In May of 2006 we had to put one of our two 13 year old dachshunds to sleep. It was unquestionably the most devastating thing that I’ve had to do so far in life.

Rollie-Poly was the rotund cheerful male and I will always remember him in different ways: Deputy Dawg (always checking up on us late at night to make sure that all was well with the world); The Peacemaker (he’d be right there putting his paws on our feet and looking up at us with those huge liquid brown Marty Feldman eyes if either of us spoke out of tone); The Orphan Kid Crying for his Supper (each morning and night he’d start whimpering exactly five minutes before meals because he was absolutely convinced his Mom would forget to feed him if he didn’t); and The Digger (he loved to wrap a ball in a blanket and then ferociously start “excavating” for it). However, I guess I’ll remember him most fondly as “The Little Boy in the Outfield”.

Each day after I’d get home from the office he’d plant himself in the guest bedroom waiting for me to play ball with his sister and him.
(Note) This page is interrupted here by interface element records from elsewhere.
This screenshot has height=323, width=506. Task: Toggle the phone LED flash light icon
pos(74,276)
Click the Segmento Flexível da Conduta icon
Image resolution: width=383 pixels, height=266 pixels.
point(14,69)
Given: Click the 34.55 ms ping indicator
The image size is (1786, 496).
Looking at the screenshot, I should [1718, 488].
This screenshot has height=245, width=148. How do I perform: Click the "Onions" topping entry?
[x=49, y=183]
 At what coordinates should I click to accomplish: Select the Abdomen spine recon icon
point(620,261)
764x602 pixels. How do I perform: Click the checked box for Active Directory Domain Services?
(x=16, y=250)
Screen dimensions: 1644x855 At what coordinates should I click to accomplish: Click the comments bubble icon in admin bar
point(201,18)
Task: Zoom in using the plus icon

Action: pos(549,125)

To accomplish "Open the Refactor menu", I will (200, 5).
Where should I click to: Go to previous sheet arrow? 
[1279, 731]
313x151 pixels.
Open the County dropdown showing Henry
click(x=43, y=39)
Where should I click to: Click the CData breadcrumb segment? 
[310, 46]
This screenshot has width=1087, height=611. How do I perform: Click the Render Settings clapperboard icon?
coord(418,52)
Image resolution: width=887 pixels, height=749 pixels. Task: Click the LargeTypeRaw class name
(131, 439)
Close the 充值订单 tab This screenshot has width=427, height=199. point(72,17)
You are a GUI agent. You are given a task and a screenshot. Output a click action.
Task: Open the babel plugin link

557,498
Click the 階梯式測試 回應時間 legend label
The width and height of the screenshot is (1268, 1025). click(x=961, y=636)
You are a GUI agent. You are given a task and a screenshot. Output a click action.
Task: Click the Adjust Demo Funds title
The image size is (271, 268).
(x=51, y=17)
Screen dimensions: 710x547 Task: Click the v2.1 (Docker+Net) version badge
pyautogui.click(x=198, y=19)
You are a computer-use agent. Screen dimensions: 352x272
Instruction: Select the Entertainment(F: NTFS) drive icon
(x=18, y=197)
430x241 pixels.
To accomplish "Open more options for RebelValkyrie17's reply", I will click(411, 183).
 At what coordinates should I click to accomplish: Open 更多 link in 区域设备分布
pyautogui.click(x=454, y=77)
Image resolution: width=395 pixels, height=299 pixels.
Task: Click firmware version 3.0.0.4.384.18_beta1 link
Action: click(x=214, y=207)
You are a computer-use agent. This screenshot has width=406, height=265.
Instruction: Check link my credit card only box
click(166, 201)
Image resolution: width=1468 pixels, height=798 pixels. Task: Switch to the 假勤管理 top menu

From down the hall I could see those baby seal eyes, that black button nose and those floppy ears, and Rollie would automatically assume what quickly came to be known in our house as the “Flipper stance” (body slightly reared back on his butt with his paws pointing outward in opposite directions) waiting for the ball to come his way.

When I’d toss it to him from the kitchen, the closer it got the more I’d see an increasing look of panic on his face just like the chubby little leaguer with his cap askew in far right field who’s terrified when a fly ball is actually hit in his direction.

When the ball eventually reached Rollie he’d hunch his shoulders and jerk his neck and head up without ever leaving the ground (sort of like an overweight middle-aged guy trying to jump on a playground hoops court) and it would sail right on by.

Nine times out of ten, Lanie Girl, our female, would streak in and snatch it and then Rollie would come chugging back to the kitchen wagging his tail furiously and grinning like he’d just made the defensive play of the game… priceless.

I think it was Sir Walter Scott who once penned something to the effect that, “God in his infinite wisdom saw fit to give the majority of dogs an average life span of only 12-14 years because if it were twice that long their passing would be altogether unbearable for the humans who loved them”.